TASK GOAL: Present every line of the rows below as a Markdown table with the columns No. and Text, numbering the lines and skipping blank ones. Leave the pictures out of the table.

[Records from a dataset]
──────
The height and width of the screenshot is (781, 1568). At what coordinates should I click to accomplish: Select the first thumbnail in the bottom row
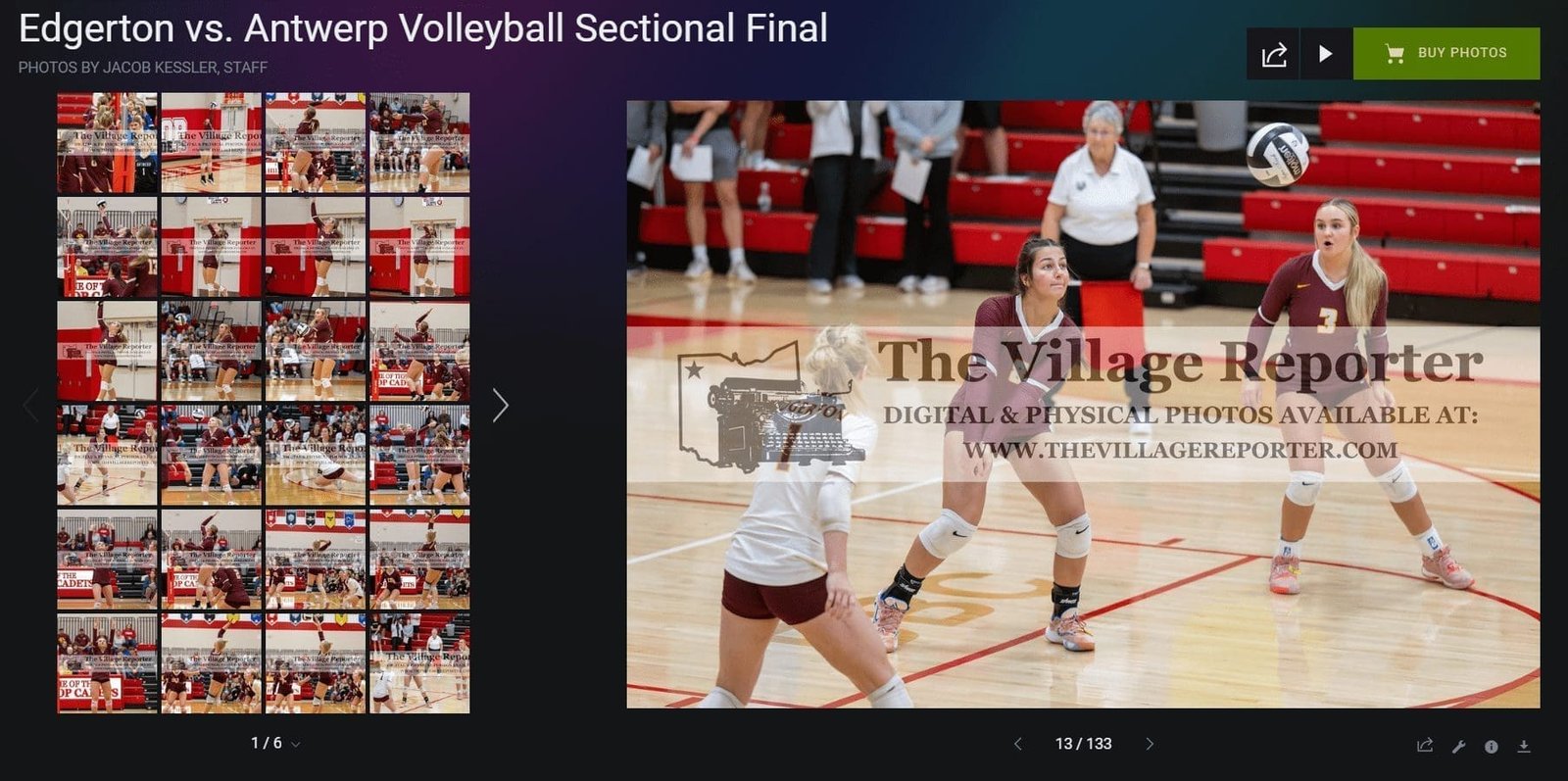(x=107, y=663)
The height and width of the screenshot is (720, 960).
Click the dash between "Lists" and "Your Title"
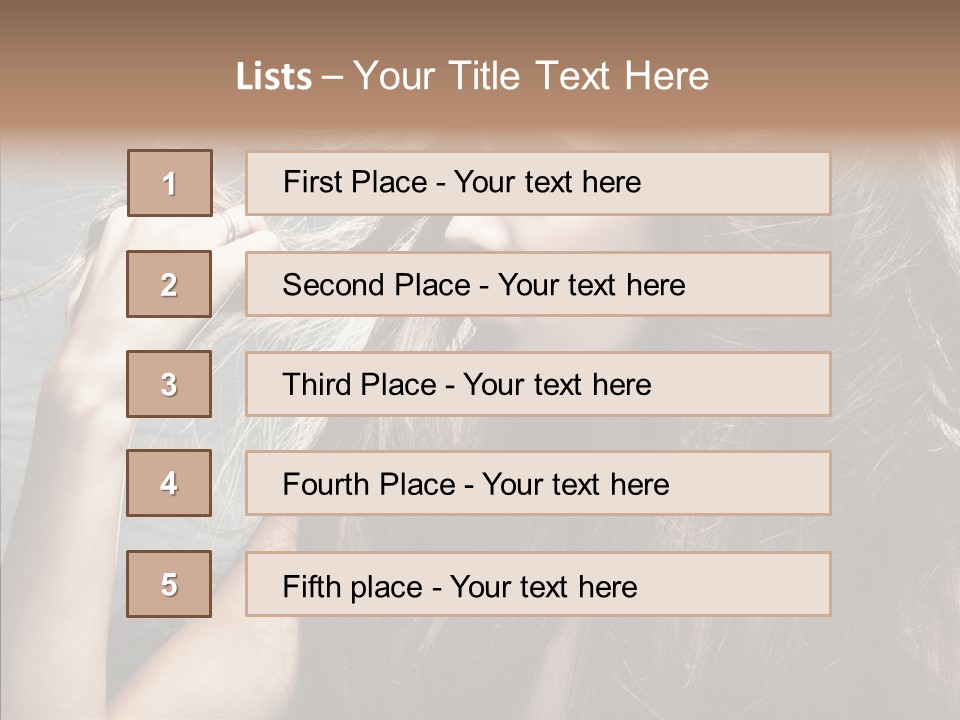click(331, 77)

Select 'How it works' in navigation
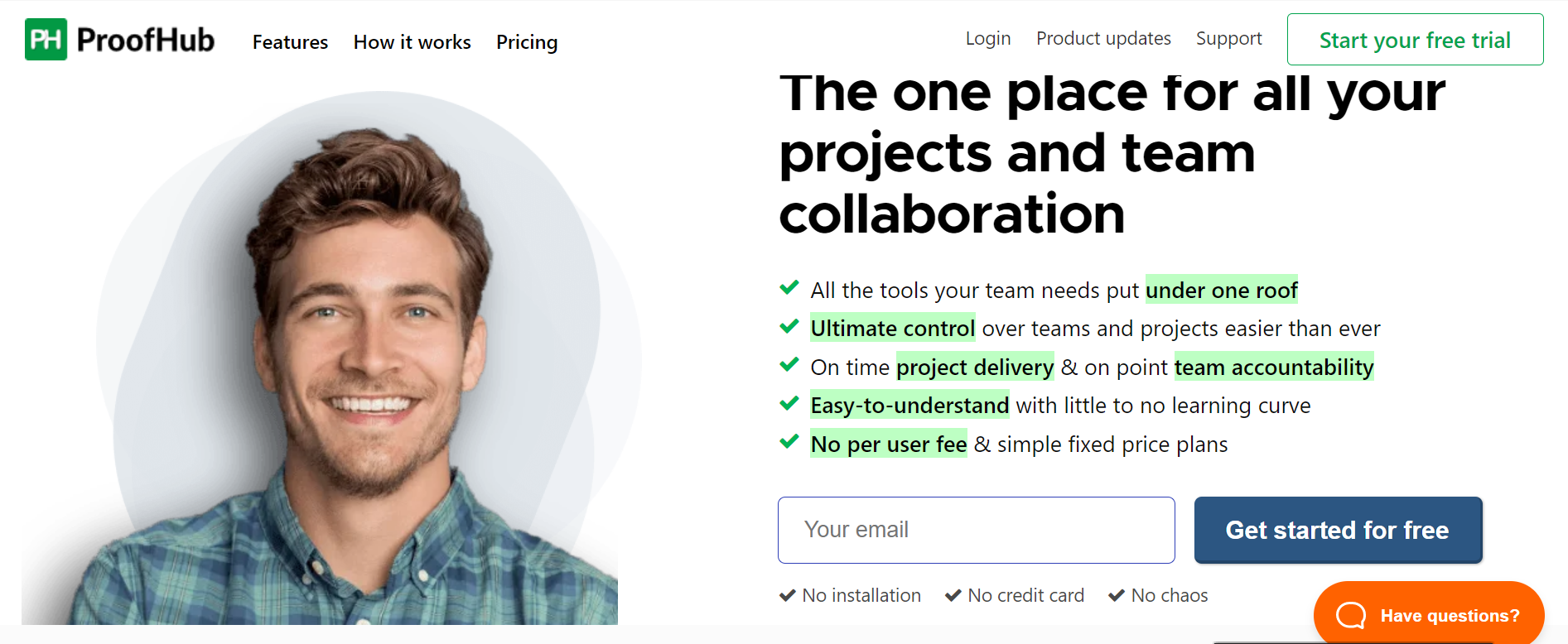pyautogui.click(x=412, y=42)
──────
TASK OUTPUT:
| No. | Text |
|---|---|
| 1 | The height and width of the screenshot is (781, 1568). At what coordinates should I click to accomplish: Select the first thumbnail in the bottom row |
| 2 | (x=107, y=663) |
| 3 | The height and width of the screenshot is (720, 960). |
| 4 | Click the dash between "Lists" and "Your Title" |
| 5 | click(331, 77) |
| 6 | Select 'How it works' in navigation |
| 7 | pyautogui.click(x=412, y=42) |